Your objective:
Tell how many lines below include the word "Blanc". Only the number should appear.

Supplied records:

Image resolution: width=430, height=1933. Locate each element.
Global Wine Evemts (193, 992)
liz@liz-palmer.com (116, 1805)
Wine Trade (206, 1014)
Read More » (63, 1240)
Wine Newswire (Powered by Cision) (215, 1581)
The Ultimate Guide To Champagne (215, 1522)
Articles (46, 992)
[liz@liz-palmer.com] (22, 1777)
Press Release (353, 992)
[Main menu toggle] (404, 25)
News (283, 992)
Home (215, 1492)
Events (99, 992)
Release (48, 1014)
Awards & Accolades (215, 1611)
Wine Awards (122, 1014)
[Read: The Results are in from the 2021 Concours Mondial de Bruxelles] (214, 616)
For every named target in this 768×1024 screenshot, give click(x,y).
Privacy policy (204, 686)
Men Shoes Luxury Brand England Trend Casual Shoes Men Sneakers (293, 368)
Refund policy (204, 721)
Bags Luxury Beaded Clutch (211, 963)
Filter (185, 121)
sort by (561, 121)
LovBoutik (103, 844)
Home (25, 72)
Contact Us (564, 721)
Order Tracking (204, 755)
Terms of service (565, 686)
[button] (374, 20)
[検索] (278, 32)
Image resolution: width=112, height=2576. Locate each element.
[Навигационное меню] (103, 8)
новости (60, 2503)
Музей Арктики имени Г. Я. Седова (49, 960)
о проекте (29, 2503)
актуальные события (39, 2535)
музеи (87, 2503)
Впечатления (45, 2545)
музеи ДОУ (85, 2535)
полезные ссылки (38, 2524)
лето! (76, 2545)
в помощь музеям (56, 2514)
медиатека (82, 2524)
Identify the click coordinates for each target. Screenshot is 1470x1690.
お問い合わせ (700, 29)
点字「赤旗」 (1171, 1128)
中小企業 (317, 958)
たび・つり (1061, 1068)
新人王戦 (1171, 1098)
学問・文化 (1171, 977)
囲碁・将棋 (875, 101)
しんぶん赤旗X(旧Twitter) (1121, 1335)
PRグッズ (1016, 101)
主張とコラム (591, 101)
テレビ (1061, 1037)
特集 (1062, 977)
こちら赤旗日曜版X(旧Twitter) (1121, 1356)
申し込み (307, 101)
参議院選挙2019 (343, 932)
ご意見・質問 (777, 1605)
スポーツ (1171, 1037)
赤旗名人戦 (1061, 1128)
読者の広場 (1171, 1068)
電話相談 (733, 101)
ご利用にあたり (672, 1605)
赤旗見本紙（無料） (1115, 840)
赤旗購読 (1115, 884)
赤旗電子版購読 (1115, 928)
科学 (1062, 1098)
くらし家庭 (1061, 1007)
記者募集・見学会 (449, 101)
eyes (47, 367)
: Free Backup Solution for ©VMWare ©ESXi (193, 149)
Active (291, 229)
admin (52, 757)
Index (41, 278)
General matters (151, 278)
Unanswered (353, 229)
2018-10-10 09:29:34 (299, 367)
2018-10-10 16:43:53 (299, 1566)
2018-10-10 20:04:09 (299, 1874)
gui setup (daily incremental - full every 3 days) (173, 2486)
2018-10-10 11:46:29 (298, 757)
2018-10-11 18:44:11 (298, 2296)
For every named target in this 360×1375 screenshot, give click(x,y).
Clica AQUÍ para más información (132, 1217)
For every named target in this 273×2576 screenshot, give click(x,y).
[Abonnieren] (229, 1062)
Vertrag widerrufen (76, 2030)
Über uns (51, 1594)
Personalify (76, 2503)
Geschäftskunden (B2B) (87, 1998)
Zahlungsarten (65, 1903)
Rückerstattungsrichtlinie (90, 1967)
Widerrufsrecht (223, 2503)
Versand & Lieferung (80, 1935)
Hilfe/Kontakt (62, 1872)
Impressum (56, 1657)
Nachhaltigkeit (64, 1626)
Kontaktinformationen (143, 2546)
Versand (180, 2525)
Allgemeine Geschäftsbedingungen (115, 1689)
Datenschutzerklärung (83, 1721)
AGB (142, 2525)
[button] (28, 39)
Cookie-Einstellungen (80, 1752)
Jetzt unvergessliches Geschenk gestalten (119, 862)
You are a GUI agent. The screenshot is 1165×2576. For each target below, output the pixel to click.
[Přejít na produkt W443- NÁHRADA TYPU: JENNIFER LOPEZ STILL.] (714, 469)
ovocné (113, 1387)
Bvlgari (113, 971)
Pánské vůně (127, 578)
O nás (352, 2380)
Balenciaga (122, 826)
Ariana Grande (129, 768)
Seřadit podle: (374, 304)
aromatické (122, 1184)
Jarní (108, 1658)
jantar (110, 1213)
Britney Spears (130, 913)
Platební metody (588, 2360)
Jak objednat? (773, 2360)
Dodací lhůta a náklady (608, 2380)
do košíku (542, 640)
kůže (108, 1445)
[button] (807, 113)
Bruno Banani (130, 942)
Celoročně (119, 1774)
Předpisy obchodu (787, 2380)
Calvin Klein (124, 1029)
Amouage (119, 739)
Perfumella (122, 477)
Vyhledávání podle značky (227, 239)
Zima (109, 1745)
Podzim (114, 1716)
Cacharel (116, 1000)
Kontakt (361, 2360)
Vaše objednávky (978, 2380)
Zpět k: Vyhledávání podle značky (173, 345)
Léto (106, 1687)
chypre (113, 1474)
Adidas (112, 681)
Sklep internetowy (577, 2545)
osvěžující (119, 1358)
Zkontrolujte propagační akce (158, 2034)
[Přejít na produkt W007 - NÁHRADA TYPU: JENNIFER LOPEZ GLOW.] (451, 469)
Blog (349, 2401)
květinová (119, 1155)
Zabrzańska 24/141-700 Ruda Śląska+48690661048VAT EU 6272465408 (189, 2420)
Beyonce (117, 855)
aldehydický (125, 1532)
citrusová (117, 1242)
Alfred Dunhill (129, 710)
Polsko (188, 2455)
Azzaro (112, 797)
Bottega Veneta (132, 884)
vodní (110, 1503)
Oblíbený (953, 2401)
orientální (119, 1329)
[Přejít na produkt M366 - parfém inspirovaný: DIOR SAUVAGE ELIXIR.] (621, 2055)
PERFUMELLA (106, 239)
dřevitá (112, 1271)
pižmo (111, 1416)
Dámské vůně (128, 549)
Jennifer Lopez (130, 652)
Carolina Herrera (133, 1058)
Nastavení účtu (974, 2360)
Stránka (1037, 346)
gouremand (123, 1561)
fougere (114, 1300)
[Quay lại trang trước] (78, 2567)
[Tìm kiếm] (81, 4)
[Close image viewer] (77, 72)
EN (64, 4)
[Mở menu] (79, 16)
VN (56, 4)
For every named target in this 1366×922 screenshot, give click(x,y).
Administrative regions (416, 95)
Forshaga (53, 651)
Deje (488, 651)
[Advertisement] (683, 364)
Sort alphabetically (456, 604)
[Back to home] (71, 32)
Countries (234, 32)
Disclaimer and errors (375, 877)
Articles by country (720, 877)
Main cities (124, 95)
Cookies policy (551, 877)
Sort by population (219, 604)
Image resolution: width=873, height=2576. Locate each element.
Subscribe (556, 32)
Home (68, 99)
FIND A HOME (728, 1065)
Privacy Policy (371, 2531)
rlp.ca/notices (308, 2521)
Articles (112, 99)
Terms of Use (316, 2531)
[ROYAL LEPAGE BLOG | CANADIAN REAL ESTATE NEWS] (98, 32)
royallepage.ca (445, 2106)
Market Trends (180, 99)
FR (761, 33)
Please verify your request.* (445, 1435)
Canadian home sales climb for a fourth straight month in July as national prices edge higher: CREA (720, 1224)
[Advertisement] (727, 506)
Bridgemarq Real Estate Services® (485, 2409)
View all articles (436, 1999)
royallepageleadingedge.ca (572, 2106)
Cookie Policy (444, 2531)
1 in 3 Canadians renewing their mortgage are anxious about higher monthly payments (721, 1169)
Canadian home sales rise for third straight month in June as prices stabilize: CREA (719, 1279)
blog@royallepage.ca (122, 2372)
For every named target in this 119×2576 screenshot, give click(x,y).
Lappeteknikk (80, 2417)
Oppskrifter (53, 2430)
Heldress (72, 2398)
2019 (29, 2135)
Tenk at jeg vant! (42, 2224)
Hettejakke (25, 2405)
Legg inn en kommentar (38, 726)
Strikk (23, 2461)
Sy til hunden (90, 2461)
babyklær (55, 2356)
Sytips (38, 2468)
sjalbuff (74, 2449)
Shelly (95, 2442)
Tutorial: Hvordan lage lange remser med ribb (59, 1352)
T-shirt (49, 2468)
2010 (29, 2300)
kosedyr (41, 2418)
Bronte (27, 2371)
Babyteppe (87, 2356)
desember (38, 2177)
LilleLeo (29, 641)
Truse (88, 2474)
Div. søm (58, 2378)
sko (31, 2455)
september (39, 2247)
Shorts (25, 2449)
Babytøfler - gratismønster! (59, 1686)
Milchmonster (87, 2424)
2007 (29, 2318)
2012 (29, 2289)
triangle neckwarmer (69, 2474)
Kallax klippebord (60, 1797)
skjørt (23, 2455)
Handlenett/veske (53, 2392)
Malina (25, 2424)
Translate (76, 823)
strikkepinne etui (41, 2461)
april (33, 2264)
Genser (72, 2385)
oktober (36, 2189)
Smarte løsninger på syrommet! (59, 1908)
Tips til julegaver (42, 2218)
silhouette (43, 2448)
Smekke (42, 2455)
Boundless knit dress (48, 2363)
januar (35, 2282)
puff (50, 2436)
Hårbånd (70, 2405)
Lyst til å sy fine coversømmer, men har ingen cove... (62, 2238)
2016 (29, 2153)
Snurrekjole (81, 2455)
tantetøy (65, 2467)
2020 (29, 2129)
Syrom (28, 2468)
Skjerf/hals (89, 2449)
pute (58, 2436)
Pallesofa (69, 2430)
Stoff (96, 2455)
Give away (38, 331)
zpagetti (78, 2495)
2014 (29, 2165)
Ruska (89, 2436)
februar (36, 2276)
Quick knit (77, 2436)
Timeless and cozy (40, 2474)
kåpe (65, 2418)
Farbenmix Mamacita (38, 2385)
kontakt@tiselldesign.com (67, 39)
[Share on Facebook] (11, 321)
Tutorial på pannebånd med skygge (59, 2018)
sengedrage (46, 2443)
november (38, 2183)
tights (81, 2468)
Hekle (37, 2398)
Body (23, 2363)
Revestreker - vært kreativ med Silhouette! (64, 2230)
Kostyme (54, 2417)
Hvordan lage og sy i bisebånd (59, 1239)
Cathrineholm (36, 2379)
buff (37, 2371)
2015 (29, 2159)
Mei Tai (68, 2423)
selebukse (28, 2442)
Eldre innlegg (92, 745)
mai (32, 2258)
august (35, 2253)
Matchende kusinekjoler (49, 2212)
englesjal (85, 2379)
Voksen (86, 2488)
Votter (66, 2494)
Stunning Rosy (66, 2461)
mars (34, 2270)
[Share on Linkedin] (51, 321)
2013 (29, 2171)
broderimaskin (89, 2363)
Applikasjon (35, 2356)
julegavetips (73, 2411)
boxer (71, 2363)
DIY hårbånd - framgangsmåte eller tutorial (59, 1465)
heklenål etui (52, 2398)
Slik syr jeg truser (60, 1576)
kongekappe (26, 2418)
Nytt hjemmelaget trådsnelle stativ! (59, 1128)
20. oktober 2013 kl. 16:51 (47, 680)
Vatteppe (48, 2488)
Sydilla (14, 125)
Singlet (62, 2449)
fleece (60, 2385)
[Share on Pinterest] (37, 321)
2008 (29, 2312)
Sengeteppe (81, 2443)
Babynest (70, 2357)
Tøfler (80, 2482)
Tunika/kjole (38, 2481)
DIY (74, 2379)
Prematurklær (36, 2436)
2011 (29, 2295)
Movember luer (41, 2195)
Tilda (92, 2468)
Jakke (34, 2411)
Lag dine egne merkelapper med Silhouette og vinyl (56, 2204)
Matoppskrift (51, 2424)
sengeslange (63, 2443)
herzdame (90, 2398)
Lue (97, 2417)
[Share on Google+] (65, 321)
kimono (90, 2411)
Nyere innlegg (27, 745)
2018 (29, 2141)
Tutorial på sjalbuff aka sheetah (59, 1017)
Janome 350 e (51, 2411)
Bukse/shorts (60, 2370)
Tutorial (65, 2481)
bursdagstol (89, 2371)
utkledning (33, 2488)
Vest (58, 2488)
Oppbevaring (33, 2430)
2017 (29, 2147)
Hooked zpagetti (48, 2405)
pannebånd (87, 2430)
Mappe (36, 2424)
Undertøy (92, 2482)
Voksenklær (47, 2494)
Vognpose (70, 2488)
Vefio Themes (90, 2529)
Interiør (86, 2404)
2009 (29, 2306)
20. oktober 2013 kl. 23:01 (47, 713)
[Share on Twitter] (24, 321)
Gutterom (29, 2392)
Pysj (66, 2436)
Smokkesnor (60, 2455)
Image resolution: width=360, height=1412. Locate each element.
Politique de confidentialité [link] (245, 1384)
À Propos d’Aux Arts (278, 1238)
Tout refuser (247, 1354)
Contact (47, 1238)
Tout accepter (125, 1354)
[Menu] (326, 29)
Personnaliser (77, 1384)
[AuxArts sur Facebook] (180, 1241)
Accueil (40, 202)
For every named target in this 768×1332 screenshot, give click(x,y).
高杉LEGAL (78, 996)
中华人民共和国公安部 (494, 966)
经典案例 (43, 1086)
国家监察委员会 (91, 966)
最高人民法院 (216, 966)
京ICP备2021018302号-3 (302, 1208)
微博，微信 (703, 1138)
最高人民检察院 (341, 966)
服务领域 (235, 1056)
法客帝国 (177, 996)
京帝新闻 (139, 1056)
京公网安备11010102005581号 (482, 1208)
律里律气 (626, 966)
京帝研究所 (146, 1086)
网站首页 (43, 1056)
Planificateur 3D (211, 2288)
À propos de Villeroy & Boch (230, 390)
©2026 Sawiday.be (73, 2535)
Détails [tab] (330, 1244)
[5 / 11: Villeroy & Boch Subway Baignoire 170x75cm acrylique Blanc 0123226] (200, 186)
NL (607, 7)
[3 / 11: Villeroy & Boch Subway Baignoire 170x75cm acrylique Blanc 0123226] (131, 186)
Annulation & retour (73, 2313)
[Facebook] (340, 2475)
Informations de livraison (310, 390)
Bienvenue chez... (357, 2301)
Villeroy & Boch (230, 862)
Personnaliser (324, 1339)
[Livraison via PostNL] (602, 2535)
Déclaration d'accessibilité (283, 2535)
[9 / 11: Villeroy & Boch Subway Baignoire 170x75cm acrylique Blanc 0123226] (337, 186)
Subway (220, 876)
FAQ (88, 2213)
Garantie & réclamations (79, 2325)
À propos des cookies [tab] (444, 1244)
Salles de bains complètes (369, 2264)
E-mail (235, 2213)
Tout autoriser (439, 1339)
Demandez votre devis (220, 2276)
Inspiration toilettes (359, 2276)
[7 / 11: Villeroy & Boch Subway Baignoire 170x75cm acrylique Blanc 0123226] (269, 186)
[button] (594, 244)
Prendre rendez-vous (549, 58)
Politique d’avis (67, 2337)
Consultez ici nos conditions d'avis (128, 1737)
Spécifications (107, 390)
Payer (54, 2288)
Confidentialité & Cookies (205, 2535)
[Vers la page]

Your solution:
4